*** Begin section ***
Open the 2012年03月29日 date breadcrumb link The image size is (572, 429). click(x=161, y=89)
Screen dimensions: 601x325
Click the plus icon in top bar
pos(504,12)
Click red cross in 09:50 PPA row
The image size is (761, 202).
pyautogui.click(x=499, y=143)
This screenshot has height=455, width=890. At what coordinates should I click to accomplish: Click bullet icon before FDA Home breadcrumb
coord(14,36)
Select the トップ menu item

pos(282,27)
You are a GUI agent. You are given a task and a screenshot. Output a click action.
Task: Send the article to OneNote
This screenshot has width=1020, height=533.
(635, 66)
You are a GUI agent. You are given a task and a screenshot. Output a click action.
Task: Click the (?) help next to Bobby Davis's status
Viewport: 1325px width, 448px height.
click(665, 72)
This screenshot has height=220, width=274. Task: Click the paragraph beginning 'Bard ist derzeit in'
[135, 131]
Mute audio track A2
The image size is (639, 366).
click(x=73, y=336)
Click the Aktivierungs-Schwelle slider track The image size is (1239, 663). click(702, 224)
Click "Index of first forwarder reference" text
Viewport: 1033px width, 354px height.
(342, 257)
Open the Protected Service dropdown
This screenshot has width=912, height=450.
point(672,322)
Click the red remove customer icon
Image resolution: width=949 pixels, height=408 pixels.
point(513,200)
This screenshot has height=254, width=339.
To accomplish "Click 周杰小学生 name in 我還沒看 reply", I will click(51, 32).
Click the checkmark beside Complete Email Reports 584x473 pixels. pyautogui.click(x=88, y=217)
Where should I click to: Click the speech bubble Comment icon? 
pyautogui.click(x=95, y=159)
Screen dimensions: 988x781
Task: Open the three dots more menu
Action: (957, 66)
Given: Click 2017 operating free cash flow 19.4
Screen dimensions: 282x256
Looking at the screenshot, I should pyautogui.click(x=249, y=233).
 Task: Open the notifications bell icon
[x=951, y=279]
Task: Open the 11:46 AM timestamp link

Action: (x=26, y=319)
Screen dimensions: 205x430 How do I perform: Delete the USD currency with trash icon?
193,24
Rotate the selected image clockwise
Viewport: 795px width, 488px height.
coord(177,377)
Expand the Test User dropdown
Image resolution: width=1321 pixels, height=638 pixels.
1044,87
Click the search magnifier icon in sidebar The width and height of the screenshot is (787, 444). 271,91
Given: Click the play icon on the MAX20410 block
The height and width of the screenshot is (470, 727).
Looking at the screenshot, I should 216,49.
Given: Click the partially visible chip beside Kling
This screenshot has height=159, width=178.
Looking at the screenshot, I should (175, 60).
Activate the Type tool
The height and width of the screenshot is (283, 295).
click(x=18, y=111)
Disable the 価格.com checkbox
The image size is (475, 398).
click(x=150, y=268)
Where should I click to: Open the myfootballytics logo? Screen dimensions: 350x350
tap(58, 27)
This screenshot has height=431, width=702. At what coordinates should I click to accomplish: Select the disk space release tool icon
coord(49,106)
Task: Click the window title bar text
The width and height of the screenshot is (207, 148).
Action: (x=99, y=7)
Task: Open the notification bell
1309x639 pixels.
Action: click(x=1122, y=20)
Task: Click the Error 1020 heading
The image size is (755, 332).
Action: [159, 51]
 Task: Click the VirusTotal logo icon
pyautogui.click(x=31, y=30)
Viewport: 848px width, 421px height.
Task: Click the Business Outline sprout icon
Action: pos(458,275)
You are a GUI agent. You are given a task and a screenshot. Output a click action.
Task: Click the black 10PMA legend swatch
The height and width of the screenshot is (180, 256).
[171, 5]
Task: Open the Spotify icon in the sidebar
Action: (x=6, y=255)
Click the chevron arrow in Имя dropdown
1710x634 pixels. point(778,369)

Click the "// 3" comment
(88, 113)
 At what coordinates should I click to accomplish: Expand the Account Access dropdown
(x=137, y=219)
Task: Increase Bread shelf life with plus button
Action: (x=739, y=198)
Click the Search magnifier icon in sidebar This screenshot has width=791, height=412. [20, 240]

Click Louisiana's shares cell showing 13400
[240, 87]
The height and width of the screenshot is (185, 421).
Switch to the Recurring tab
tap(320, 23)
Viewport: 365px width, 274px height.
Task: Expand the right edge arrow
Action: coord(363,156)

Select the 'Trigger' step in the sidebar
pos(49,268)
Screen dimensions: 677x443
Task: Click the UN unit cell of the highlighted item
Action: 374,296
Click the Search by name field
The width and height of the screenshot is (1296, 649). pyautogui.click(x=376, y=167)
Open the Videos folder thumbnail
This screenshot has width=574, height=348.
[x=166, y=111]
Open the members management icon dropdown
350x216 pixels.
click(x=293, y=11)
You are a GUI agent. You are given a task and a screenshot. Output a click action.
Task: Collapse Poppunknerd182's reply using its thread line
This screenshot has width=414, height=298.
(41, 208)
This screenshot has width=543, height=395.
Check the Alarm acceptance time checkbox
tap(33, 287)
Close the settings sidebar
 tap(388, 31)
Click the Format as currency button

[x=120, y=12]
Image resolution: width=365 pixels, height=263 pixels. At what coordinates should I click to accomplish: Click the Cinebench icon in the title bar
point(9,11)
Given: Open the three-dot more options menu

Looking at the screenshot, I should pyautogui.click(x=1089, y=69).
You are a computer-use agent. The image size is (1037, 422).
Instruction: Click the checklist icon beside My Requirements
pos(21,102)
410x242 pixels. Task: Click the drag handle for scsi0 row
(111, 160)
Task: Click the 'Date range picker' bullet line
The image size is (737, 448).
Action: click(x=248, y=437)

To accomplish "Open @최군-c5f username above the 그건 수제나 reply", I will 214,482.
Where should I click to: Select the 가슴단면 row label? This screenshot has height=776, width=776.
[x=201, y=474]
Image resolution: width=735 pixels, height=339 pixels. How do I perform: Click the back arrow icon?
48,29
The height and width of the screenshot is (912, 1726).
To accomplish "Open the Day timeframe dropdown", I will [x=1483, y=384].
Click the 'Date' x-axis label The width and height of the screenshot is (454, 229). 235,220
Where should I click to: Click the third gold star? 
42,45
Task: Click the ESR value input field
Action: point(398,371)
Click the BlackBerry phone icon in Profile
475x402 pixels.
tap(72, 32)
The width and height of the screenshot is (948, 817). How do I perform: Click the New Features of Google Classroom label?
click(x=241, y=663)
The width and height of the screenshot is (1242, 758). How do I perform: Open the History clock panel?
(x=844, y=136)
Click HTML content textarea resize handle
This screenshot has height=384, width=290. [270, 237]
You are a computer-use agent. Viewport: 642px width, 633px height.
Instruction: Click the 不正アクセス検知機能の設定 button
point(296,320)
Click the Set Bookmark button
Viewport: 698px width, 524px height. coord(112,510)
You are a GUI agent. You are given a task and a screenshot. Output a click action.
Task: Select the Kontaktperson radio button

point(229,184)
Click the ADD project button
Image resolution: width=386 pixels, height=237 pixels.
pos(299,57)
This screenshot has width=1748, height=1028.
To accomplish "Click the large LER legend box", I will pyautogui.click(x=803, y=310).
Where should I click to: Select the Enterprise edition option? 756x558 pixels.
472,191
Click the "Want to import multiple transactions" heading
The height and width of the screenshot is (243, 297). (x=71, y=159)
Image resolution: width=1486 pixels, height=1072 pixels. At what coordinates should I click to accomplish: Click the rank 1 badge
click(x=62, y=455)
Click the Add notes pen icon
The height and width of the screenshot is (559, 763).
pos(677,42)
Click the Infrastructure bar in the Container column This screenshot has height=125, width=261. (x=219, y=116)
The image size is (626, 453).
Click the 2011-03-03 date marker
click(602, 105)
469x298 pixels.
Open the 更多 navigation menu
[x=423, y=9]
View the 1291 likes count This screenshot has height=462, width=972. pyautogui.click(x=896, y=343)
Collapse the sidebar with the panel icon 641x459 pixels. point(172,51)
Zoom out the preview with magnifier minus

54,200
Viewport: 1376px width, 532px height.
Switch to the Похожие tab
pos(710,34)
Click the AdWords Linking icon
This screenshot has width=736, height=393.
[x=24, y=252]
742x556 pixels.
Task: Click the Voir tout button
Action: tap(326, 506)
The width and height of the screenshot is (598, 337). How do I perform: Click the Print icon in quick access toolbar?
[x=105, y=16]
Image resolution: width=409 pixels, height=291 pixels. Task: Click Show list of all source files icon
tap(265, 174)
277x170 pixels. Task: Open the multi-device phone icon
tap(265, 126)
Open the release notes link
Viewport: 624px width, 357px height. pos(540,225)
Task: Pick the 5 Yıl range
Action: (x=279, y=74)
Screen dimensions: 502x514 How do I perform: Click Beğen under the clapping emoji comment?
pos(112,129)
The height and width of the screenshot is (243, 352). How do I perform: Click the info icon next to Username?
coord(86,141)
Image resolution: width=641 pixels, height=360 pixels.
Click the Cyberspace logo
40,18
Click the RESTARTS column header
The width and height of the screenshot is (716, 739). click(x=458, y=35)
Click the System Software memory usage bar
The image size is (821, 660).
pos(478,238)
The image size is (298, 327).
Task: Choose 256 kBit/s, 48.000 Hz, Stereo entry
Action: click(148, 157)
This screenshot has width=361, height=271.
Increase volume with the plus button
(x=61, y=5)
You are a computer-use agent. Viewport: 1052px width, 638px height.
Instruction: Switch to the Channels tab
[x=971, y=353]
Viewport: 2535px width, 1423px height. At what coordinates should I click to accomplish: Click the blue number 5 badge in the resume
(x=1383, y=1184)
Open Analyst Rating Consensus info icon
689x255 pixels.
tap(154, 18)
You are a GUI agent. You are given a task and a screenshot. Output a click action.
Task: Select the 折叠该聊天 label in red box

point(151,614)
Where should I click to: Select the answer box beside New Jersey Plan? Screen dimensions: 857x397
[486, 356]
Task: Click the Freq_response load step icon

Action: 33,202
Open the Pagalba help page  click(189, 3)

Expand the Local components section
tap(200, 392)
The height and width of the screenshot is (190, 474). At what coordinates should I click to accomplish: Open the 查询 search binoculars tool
*** End section ***
» **The problem**: Print the records above verbatim from their first line to the line containing "of first forwarder", both included, and stop there.

» **Solution for this exercise**:
Open the 2012年03月29日 date breadcrumb link The image size is (572, 429). click(x=161, y=89)
Screen dimensions: 601x325
Click the plus icon in top bar
pos(504,12)
Click red cross in 09:50 PPA row
The image size is (761, 202).
pyautogui.click(x=499, y=143)
This screenshot has height=455, width=890. At what coordinates should I click to accomplish: Click bullet icon before FDA Home breadcrumb
coord(14,36)
Select the トップ menu item

pos(282,27)
You are a GUI agent. You are given a task and a screenshot. Output a click action.
Task: Send the article to OneNote
This screenshot has width=1020, height=533.
(635, 66)
You are a GUI agent. You are given a task and a screenshot. Output a click action.
Task: Click the (?) help next to Bobby Davis's status
Viewport: 1325px width, 448px height.
click(665, 72)
This screenshot has height=220, width=274. Task: Click the paragraph beginning 'Bard ist derzeit in'
[135, 131]
Mute audio track A2
The image size is (639, 366).
click(x=73, y=336)
Click the Aktivierungs-Schwelle slider track The image size is (1239, 663). click(702, 224)
Click "Index of first forwarder reference" text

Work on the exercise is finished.